September 11, 2001 was also a Tuesday. Hopefully today will be far less memorable. Tuesdays tend to be fairly innocuous. Not a dreaded a Monday, a hump day Wednesday, an anticipatory Thursday, or a fun Friday. Tuesdays are supposed to be fairly routine during the traditional work week. People certainly aren't supposed to lose their lives, violently, en masse. Yet, that is what happened seventeen years ago today, a day that no one who lived through it will be likely to forget.
That Tuesday began just as seemingly innocent as this Tuesday. When it was over, so many were dead, others in mourning, a nation sent reeling, and those of us -- the supremely vast majority -- who'd survived the day were left in a state of fear, despair and even anger. I remember going to bed that night thankful to be alive, but also frightened for how long that might be for. The day had, among other things, been a reminder of how quickly and violently life can be ended.
The week that followed featured some of the best and worst I've seen from our nation. All of the planes were grounded over U.S. air space. President Bush delivered not only an address from the oval office, but also his rousing speech from atop the rubble of the World Trade Center. There was, among some, a sense of coming together. I also witnessed, just a couple of days after the attacks, an African-American man walking down the street who made a 'throat-slitting' gesture across his neck, while staring at a car with what looked to be a family of Middle Eastern descent.
Of course, 9/11 opened the door for reactivating war with Iraq, and our involved conflict in the Middle East that continues to this day. Many first responders who were on the scene that day, selflessly helping others and saving so many lives, have either died or fallen ill from exposure to whatever was flying around the air when the towers came down. The creeping remnants of that one day are still with us, both physically and psychologically.
I hope we've become better people because of the events of September 11th, though sometimes I despair a little. The effects, both mental and tangible, still linger. I think we've attempted to overcome the heavy dread of that day, along with the after-effects of the intervening years, though it hasn't been easy. Now there is another generation, almost adults, who know of September 11th only through what they're told, or the footage they may have watched.
We tend to look back on major, critical events in terms of what happened. We know that Pearl Harbor was bombed, that JFK was assassinated in Dallas, and that planes flew into buildings in New York and DC, but I think it's important for us to share how we felt, as well, while we're still here. We need to tell the human side of these stories, like how I went to bed that night more afraid than I'd ever been in my life, how I couldn't imagine what it must have been like for those who died earlier in day, and how the last few months of 2001 seemed to take forever to end.

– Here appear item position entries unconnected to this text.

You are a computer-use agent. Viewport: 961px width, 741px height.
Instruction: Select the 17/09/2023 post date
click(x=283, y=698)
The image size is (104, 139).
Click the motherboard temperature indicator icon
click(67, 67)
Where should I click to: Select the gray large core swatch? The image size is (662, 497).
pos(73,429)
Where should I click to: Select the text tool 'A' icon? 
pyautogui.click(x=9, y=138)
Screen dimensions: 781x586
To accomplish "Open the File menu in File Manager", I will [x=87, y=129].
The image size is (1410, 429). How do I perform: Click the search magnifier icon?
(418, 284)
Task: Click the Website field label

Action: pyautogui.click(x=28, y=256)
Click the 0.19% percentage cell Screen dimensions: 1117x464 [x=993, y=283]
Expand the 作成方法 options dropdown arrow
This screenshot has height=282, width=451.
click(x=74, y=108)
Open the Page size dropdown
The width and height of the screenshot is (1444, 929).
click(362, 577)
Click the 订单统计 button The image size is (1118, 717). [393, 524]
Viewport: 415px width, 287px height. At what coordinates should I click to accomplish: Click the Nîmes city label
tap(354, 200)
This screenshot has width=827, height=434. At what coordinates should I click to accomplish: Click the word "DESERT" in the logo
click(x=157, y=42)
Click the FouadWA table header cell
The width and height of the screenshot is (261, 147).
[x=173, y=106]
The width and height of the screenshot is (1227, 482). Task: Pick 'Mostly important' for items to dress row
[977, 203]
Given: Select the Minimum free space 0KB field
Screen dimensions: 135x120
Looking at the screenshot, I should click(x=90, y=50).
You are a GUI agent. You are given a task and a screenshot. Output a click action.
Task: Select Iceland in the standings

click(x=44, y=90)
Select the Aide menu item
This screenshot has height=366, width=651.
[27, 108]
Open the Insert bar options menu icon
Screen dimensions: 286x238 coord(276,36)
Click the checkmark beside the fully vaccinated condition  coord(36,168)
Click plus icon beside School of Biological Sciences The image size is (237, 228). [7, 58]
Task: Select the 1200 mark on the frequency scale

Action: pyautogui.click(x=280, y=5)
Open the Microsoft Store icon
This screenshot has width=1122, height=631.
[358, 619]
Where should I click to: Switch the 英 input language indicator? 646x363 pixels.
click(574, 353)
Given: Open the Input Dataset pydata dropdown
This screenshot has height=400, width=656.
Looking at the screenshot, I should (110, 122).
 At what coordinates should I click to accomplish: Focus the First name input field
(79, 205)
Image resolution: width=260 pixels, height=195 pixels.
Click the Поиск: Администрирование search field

Once 2001 was over, there was some sort of mental dam that broke within me. It was cathartic. Finally, we were done with that wretched year. Of course, we've never quite been done with it, have we? Nothing in life -- not even the smallest things, let alone the most major of events -- exist in a vacuum. We are continually defined by what transpires, and how we answer what is done to us. It is sometimes easier to respond to things from a place of fear, rather than love.
The fear was potent that day. It seemed to permeate every nook and cranny. But fear is not a sustainable emotion. We (should) grow beyond it. Seventeen years on, I hope we have done so, or are at least working on it. We should, as a rejoinder to those who launched the attacks, do our best to live as happily as possible. We owe it to those who didn't make it past that day.